Because the JMS specification does not dictate the communication protocol between brokers and clients, each JMS provider (including Message Queue) has defined and uses its own propriety protocol. This situation has led to non-interoperability across JMS providers.
The JMS bridge service in Message Queue closes this gap by enabling a Message Queue broker to map its destinations to destinations in external JMS providers. This mapping effectively allows the Message Queue broker to communicate with clients of the external JMS provider.
The JMS bridge service supports mapping destinations to external JMS providers that:
Are JMS 1.1 compliant
Support JNDI administrative objects
Use connection factories of type javax.jms.ConnectionFactory or javax.jms.XAConnectionFactory
Support the XA interfaces as a resource manager for transacted mapping
As an administrative and management convenience, the JMS bridge service supports the creation of any number of JMS bridges in a broker.

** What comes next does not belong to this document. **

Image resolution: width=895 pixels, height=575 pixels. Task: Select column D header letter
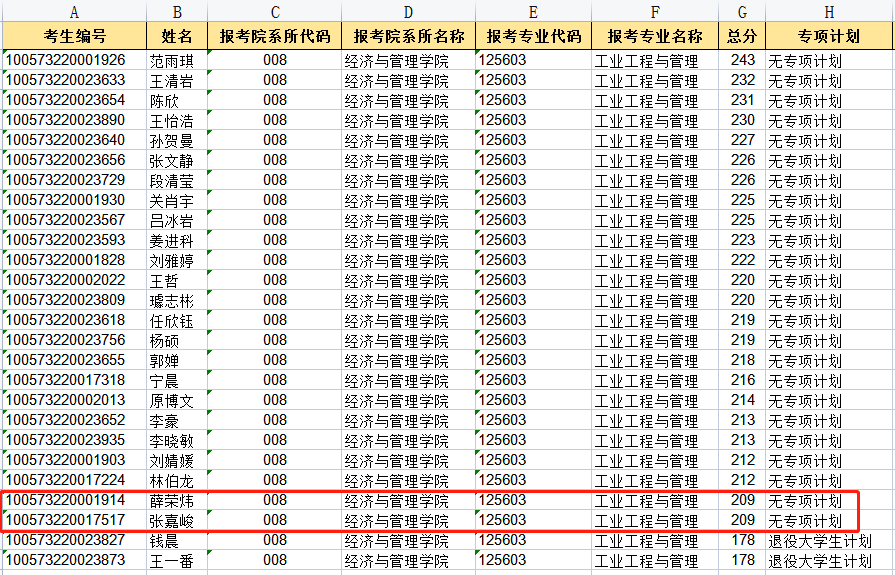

Each JMS bridge in the broker is identified by a unique name, has its own configuration, and is managed separately from other JMS bridges in the broker.
A JMS bridge consists of two primary components:
One or more links, each of which maps between a destination in the Message Queue broker and a destination in an external JMS provider or in another Message Queue broker.
A default Dead Message Queue (DMQ) where undeliverable messages are sent. Additional, special-purpose DMQs can also be specified.
To provide destination mapping, each link consists of:
A source: the destination from which the JMS bridge receives messages. The source consists of a connection factory for creating connections to a JMS provider and a destination in that provider.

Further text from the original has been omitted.